Last updated June 4, 2019 at 10:34 am
‘Death jars’ have been found strewn across a remote forest in Laos, leaving archaeologists puzzled how the stone jars got there and who was using them.
Archaeologists have discovered 15 new sites in Laos containing more than one hundred 1000-year-old massive stone jars, possibly used for the dead.
The jars of Laos are one of archaeology’s enduring mysteries. Experts believe they were related to disposal of the dead, but nothing is known about the jars’ original purpose and the people who brought them there.
Archaeologist Dougald O’Reilly from Australian National University (ANU) says that strangely, there are no signs of occupation in the surrounding area. This leads researchers to believe that the stone jars were transported over a distance, despite weighing a few tonne each.
“It’s apparent the jars, some weighing several tonnes, were carved in quarries, and somehow transported, often several kilometres to their present locations.”
“But why these sites were chosen as the final resting place for the jars is still a mystery.

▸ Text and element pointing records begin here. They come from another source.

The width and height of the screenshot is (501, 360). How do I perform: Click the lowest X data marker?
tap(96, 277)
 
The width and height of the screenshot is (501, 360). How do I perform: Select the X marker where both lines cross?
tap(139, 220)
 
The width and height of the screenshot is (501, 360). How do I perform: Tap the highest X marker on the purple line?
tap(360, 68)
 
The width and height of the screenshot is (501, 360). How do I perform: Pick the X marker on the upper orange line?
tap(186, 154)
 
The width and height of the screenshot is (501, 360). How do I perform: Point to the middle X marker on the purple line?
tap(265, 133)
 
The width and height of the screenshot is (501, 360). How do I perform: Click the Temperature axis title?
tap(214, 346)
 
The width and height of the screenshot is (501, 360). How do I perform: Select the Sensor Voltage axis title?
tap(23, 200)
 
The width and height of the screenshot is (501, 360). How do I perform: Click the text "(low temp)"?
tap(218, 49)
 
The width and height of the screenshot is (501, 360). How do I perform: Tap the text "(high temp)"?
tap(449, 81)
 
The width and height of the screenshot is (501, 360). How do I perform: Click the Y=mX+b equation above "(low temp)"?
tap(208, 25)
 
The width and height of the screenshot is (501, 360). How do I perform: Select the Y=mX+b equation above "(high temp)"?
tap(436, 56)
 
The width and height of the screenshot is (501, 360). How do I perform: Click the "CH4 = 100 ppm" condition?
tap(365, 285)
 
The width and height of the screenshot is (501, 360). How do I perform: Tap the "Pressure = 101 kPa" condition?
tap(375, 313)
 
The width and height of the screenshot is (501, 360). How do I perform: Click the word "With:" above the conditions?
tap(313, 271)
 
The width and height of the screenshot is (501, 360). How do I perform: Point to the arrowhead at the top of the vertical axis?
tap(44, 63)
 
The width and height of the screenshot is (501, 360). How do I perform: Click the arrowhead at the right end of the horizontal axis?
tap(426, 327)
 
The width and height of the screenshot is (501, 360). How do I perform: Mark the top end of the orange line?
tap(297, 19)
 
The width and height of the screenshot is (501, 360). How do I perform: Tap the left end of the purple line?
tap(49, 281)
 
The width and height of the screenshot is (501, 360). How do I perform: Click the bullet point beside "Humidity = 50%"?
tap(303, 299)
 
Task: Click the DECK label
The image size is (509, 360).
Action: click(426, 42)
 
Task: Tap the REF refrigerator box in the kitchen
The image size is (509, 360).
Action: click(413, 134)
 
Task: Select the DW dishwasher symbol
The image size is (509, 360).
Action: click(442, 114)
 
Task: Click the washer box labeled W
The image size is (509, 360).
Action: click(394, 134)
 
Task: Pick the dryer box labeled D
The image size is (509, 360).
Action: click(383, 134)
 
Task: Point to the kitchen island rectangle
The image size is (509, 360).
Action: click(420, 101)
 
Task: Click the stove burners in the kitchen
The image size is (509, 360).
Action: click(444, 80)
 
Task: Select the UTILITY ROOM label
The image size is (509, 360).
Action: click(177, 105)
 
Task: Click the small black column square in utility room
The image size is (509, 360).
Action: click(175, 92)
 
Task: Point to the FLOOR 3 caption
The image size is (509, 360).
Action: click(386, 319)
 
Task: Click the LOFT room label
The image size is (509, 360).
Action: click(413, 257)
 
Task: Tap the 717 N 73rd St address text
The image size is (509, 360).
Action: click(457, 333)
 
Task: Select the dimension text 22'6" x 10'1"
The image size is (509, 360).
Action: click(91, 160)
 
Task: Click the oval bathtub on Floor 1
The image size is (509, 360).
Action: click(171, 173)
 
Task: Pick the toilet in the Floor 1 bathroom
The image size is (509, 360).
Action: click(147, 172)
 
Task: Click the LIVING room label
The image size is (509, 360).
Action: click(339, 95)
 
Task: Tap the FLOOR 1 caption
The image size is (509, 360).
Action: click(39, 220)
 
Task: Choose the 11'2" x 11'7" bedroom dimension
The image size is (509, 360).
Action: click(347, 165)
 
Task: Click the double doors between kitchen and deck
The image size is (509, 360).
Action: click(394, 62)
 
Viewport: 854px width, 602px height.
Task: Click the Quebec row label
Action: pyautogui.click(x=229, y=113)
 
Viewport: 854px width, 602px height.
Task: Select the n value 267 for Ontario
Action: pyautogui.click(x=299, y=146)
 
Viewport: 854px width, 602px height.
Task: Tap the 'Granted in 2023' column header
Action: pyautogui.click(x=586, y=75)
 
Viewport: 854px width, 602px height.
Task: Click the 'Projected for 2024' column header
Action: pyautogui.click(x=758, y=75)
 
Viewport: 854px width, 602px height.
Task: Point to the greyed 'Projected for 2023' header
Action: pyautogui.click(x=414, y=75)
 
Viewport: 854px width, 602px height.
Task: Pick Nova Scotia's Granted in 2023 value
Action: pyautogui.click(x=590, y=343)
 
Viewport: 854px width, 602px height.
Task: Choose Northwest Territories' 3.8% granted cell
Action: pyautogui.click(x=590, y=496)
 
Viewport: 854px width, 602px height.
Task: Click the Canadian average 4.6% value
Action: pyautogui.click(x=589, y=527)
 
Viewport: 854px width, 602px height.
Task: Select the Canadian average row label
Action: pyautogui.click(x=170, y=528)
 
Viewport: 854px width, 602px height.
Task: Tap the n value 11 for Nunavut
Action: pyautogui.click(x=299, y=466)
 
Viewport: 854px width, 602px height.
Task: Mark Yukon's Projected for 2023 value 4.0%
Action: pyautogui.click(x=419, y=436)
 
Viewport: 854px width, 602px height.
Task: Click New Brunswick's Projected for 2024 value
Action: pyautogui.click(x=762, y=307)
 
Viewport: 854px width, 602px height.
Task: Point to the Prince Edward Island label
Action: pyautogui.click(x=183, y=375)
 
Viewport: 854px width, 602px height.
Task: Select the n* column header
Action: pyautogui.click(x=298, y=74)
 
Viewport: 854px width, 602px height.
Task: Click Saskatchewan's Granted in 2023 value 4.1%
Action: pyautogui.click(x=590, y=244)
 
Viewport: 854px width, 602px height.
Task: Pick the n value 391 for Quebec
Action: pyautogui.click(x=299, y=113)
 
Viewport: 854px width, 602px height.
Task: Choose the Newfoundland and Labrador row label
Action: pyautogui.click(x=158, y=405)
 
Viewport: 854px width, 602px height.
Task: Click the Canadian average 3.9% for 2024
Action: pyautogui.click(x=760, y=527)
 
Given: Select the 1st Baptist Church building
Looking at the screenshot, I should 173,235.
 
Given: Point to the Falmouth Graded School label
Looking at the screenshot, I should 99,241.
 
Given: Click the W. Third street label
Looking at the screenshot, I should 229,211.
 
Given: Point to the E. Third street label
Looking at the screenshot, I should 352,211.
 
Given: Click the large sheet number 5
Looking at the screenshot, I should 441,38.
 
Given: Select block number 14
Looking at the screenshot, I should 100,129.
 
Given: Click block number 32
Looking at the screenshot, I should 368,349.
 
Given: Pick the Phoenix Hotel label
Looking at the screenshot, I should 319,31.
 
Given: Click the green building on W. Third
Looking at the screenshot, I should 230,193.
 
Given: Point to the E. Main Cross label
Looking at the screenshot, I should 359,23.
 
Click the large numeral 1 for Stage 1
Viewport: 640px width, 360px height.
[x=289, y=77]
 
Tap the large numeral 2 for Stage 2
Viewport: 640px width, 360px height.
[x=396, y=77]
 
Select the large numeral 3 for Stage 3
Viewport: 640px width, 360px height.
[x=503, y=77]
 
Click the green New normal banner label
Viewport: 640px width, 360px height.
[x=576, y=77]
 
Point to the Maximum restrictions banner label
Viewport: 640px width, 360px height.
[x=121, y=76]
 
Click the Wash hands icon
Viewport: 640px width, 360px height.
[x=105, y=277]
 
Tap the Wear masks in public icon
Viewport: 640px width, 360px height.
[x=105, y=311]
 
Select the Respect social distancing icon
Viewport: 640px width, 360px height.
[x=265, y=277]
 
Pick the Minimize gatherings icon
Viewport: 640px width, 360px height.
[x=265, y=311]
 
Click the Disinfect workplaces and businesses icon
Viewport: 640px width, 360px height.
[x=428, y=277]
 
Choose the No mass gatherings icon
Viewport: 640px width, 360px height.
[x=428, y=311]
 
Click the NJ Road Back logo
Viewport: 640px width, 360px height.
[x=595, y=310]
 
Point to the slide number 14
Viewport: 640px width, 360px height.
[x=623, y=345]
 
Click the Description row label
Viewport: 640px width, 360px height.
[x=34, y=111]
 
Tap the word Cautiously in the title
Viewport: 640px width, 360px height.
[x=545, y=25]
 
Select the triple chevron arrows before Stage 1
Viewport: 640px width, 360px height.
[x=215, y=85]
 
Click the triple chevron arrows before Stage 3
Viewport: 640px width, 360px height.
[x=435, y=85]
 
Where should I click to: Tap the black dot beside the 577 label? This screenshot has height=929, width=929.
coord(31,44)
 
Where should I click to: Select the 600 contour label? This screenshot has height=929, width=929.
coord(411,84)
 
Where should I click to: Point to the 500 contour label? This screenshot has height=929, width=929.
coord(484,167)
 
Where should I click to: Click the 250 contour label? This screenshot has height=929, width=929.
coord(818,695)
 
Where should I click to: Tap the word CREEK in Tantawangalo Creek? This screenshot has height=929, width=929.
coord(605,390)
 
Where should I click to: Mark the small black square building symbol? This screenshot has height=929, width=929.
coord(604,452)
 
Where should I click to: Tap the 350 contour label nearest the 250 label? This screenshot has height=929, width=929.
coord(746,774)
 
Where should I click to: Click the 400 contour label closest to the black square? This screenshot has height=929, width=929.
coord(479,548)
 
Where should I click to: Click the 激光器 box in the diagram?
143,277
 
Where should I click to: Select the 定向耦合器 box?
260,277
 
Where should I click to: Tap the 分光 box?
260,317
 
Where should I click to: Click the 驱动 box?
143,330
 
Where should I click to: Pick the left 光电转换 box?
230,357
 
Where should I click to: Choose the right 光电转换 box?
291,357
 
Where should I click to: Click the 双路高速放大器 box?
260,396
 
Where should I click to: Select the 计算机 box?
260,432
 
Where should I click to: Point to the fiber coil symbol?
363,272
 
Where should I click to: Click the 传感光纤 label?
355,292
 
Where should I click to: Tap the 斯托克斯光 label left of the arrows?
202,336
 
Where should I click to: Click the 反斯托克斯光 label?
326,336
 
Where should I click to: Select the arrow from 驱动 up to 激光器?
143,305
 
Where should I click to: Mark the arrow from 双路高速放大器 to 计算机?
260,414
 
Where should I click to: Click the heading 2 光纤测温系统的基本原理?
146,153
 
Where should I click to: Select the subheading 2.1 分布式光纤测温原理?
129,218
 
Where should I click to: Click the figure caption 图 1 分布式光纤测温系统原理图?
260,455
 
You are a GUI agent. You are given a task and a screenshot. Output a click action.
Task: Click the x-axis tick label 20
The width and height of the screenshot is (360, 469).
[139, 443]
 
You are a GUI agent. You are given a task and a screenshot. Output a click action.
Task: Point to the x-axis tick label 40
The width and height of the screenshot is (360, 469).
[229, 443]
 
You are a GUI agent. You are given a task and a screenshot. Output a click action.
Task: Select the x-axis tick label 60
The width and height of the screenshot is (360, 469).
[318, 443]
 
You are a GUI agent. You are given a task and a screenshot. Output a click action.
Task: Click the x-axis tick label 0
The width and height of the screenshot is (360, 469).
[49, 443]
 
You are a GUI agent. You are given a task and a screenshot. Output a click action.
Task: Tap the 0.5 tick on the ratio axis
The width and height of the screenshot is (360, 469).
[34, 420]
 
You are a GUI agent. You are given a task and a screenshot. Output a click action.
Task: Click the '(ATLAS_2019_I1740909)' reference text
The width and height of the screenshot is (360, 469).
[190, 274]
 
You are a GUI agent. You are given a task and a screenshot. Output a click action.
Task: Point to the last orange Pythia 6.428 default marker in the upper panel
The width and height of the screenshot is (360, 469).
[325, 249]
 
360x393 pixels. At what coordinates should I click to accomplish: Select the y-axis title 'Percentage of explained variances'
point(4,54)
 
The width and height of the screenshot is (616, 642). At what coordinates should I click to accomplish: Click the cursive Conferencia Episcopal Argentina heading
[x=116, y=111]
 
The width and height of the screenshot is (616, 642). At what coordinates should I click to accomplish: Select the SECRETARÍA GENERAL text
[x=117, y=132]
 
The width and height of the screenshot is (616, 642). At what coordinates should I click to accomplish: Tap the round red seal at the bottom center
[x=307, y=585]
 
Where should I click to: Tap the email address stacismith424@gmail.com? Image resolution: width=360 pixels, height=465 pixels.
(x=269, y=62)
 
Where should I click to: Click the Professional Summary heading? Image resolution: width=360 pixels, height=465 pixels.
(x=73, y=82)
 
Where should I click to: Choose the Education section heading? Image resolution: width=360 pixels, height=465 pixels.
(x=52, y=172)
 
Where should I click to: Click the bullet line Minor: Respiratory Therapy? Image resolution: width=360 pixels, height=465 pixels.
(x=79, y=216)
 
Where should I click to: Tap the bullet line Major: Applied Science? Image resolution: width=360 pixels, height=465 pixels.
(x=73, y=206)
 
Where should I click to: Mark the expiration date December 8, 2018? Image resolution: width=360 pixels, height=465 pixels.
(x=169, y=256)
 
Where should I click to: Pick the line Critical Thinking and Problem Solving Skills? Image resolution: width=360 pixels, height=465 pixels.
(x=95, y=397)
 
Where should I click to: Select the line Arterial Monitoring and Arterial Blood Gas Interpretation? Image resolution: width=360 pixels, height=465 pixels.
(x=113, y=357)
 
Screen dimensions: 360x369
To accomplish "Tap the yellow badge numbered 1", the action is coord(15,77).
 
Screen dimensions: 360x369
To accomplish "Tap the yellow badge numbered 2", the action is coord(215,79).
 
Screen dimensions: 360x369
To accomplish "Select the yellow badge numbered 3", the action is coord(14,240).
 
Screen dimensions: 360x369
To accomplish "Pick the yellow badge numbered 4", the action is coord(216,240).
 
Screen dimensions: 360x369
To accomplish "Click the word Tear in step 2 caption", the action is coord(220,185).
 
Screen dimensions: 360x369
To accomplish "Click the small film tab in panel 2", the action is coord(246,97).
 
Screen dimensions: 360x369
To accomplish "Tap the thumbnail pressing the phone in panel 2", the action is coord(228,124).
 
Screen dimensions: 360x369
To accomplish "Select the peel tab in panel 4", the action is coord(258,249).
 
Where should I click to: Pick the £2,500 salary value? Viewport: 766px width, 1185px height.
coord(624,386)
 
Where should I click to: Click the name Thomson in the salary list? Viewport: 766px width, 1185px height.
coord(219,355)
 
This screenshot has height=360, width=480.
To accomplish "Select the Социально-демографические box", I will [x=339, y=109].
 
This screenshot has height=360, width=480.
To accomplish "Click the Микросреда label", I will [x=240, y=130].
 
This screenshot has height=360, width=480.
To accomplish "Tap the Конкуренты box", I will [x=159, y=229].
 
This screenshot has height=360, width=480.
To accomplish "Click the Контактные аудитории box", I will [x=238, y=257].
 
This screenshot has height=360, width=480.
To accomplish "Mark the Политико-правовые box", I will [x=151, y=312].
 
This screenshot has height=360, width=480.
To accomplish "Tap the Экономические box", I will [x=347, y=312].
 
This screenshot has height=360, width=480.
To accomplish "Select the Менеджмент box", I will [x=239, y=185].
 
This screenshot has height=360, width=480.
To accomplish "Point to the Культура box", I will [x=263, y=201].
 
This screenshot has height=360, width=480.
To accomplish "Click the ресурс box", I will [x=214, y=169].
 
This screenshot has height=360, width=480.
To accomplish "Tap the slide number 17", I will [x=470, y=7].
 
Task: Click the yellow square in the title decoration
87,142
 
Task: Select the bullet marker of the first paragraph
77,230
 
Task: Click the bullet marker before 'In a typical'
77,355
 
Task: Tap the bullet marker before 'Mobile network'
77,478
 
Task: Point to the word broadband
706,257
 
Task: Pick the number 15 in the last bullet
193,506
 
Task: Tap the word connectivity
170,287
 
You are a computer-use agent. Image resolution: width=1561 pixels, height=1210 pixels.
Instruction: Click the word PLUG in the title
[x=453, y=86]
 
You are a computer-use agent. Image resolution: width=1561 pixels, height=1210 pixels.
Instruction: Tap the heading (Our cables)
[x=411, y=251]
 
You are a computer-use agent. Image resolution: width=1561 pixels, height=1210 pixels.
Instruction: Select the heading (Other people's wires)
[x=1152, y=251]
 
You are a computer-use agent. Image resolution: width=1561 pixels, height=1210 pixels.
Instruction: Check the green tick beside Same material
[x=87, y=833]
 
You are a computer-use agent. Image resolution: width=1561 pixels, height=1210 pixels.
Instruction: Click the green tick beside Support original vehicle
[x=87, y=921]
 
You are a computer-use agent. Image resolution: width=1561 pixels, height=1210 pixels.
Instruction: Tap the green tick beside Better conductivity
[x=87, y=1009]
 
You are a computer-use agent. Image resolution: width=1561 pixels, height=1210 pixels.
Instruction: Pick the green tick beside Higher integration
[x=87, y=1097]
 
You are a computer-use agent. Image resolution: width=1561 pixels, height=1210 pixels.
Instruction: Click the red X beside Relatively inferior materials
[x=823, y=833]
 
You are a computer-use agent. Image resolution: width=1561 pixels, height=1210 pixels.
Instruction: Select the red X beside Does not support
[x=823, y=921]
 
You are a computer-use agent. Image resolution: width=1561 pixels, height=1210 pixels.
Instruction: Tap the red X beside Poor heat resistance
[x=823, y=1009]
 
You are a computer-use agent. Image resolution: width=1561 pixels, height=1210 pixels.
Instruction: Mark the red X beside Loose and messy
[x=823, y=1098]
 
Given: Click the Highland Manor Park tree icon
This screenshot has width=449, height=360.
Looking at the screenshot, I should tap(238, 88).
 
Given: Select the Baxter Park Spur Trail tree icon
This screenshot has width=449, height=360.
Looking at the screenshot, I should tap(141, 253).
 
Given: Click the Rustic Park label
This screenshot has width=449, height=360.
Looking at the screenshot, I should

On top of that we’ve got no evidence of occupation in this region,” says O’Reilly.
Ancient burial practices more widespread than previously thought
The new find shows the distribution of the jars is more widespread than previously thought. It could also unlock the secrets surrounding their origin.
Nicholas Skopal from ANU, along with officials from Lao government, were the ones who identified the sites containing 137 jars, deep in remote, mountainous forest.
“These new sites have really only been visited by the occasional tiger hunter. Now we’ve rediscovered them, we’re hoping to build a clear picture about this culture and how it disposed of its dead,” says Skopal.
O’Reilly says the new sites show the ancient burial practices involving the jars was “more widespread than previously thought”.
Burial markers found, face down
This year’s excavations revealed carved discs which are most likely burial markers placed around the jars. Curiously, the decorated side of each disc were buried face down.
“Decorative carving is relatively rare at the jar sites and we don’t know why some discs have animal imagery and others have geometric designs.”
Typical iron-age artefacts were found with the burials – decorative ceramics, glass beads, iron tools, discs worn in the ears and spindle whorls for cloth making. However, it was one particular find piqued the researchers’ interest.
“Curiously we also found many miniature jars, which look just like the giant jars themselves but made of clay, so we’d love to know why these people represented the same jars in which they placed their dead, in miniature to be buried with their dead,” say O’Reilly.